With the bombing of Italy's consulate in the heart of the Egyptian capital, the Islamic State jihadist group has stepped up its deadly campaign against the regime by striking Cairo's Western allies.
A car bomb struck the consulate on Saturday, killing a civilian and wounding nine people in the first attack on a foreign mission in Egypt since jihadists launched an insurgency against the country's security forces two years ago following a crackdown on Islamists.
The Islamic State claimed the car bomb attack, following calls by the group's spokesperson Abu Mohamed al-Adnani urging strikes on Western targets wherever possible.
"I don't think it was about Italy specifically, I think it was about a Western country," said HA Hellyer, an Arab affairs expert at the Washington-based Brookings Institution.
The bombing was a clear warning to Cairo, he said.
"This way terrorists get to say they are able to get the government in the centre of Cairo, close to a metro station, underneath a major highway bridge, at a foreign institution, but at the same time, without inflicting (huge) casualties -- this time."
The consulate's location in downtown Cairo made it a target, said a Western diplomat on condition of anonymity.
The mission is housed in an historic building between Ramses train station and Tahrir Square, amid a maze of streets filled with people, vehicles and vendors.
"Security there around is kind of difficult to keep if you compare it to security measures at the UK or the American embassy," situated in Cairo's upscale Garden City suburb, the diplomat said.
"So it was an easy target in a way."
Growing reach of IS
Italian Prime Minister Matteo Renzi told La Repubblica newspaper that the attack "can have random aspects, to show the logistical ability to hit a Western nation".
He said Egyptian President Abdel Fattah al-Sisi was the only one who can "save" Egypt.

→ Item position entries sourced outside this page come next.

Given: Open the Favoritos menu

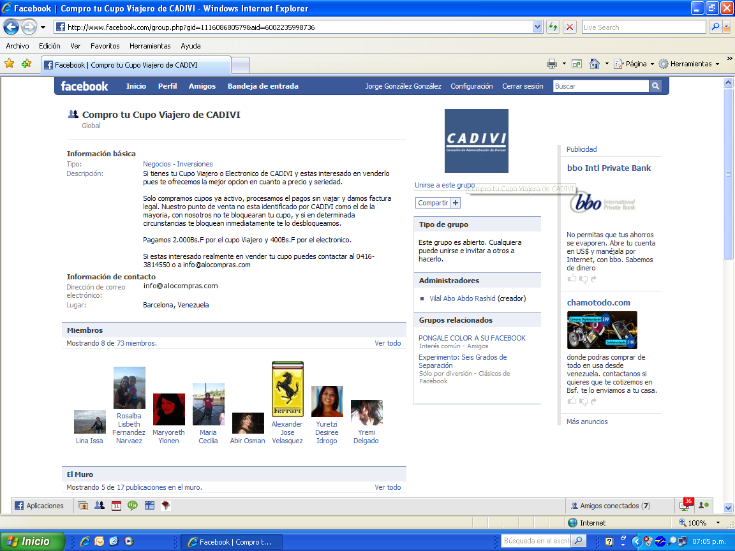Looking at the screenshot, I should tap(105, 46).
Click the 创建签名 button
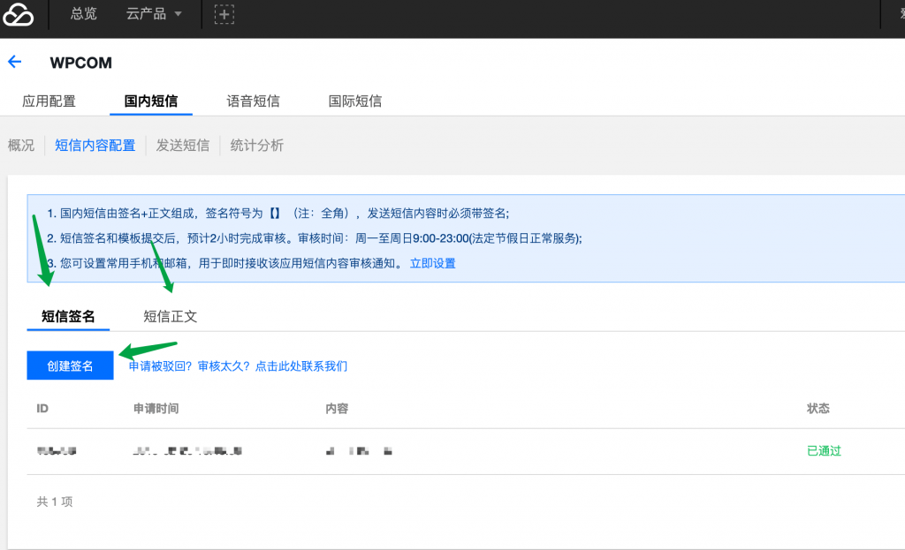This screenshot has width=905, height=550. [70, 365]
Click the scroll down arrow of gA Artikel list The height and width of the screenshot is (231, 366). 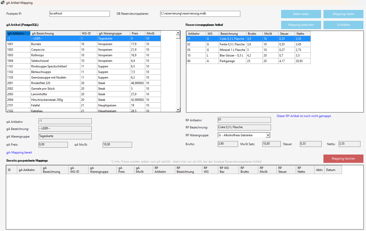178,110
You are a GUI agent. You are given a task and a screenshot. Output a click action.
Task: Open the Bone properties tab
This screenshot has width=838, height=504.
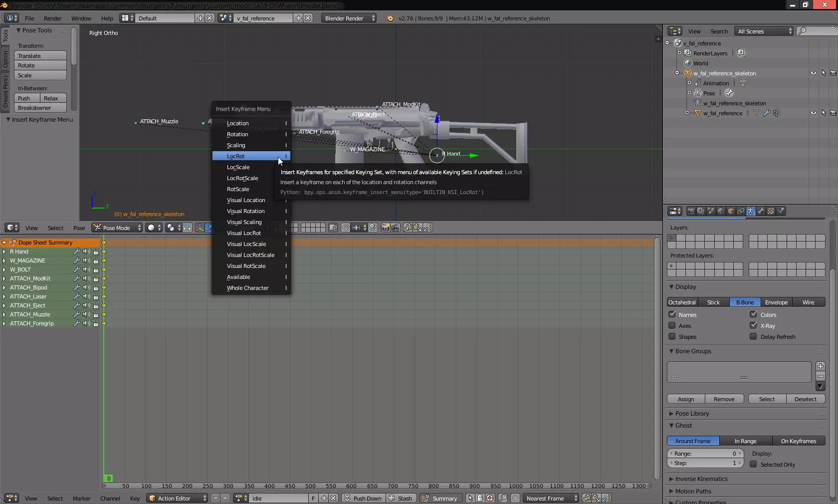pyautogui.click(x=761, y=211)
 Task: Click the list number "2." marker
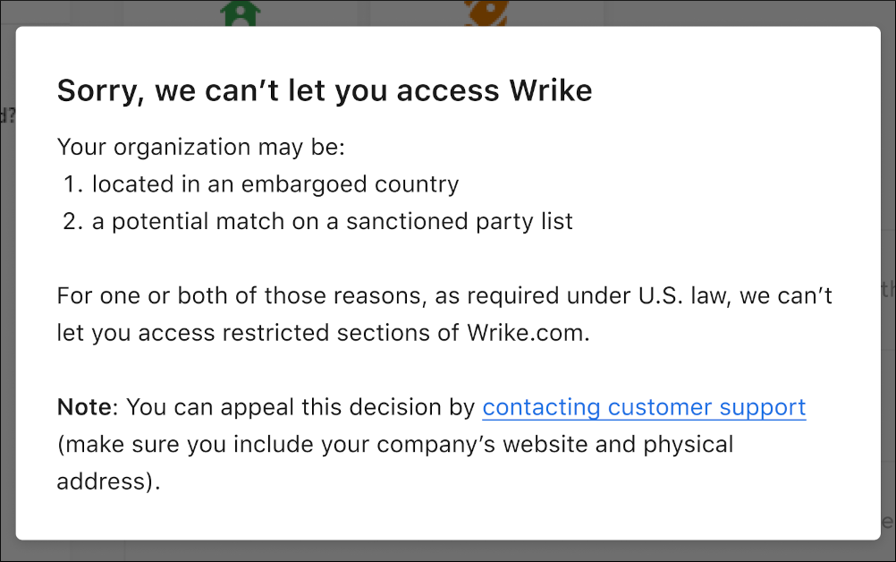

"This is my personal position and I am proud of my friendship with him and I will support him in the direction of peace because the Mediterranean without Egypt will be absolutely a place without peace," Renzi told Al-Jazeera television.
Italy and Egypt have shared close political and economic ties for years, with Sisi visiting Rome shortly after winning a presidential election last year.

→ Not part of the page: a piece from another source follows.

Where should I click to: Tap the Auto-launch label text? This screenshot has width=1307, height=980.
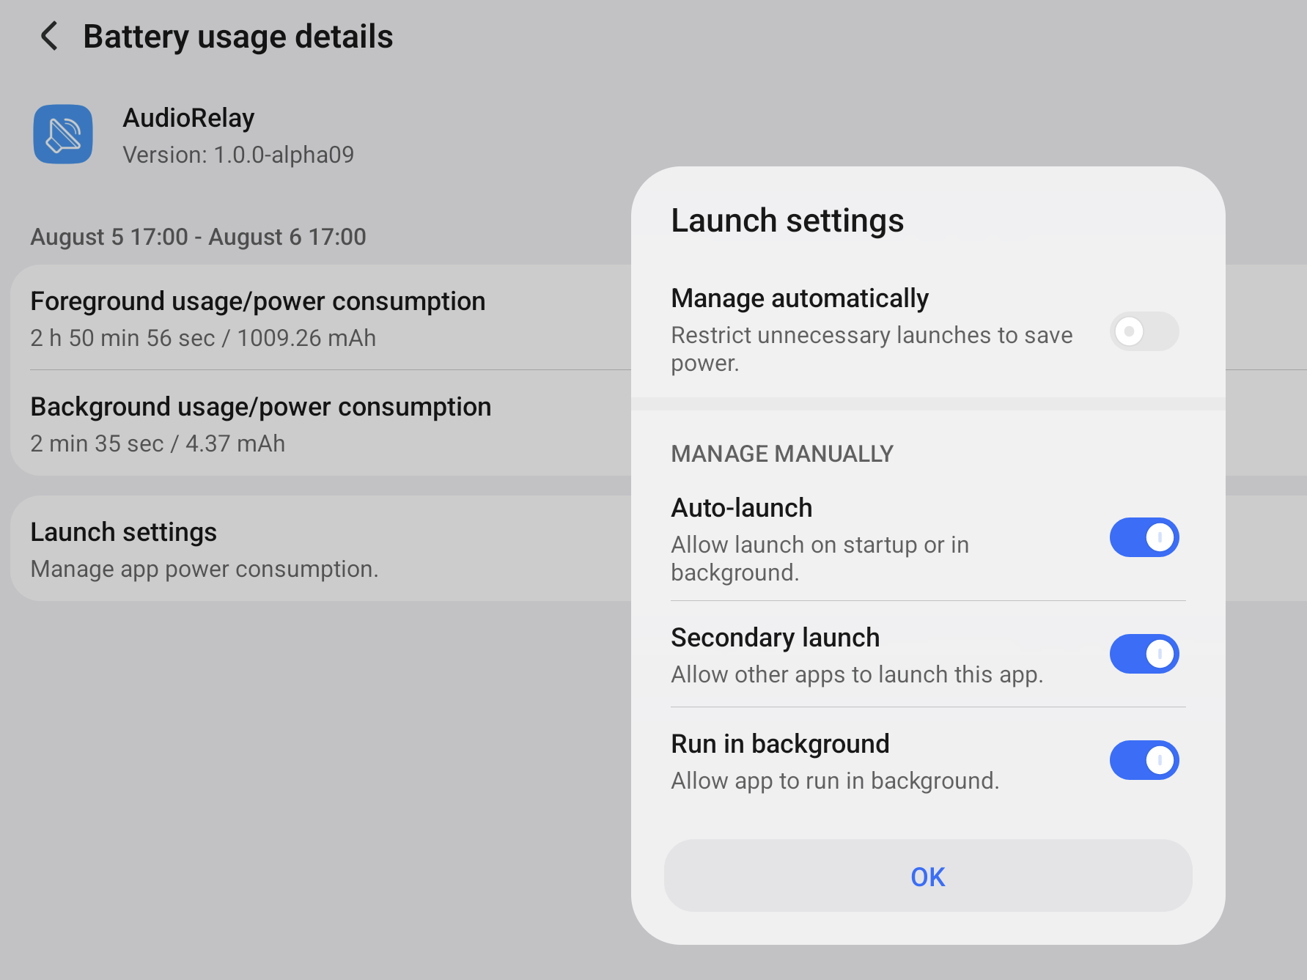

Egypt has been rocked by violence since then army chief Sisi overthrew Islamist president Mohamed Morsi in July 2013.
In an ensuing government crackdown, hundreds have been killed and thousands imprisoned, mostly supporters of Morsi.
Jihadists say their attacks are in retaliation for the crackdown.
Saturday's bombing shows the growing reach of IS jihadists in staging attacks in mainland Egypt and not just in North Sinai where militants have killed scores of policemen and troops.
Attacks in Sinai are claimed by IS's Egyptian affiliate "Sinai Province," but Saturday's attack was claimed by a group calling itself "IS in Egypt".
"This is the first attempt to establish a new IS affiliate in mainland Egypt," said Michael Wahid Hanna, an Egypt expert with the New York-based Century Foundation think-tank.
"This attack indicates the ambition and reach of IS. It's a significant development... We can't assume how sustainable the expansion is, but it's an attempt to expand."
'Terrorist cells dismantled'
Police officials have previously said that jihadists have struggled to establish a firm foothold in Cairo or in the Nile Delta, with local residents often tipping off security forces.
In May, six alleged members of IS who were convicted of killing soldiers were executed, including some who had been arrested in a raid north of Cairo last year.
"Every day we are dismantling terrorist cells, preventing attacks, and security forces are being deployed to protect installations," said a top police officer at the interior ministry.
"Perhaps the Italian consulate was attacked because of Italy's support to Egypt."
Jihadists are giving a clear message that "Egypt is unstable", said Mohamed al-Zayat of the Cairo-based Regional Centre for Strategic Research.
"And if you strike a foreign installation, it will echo abroad in a much bigger way than if you hit an Egyptian installation."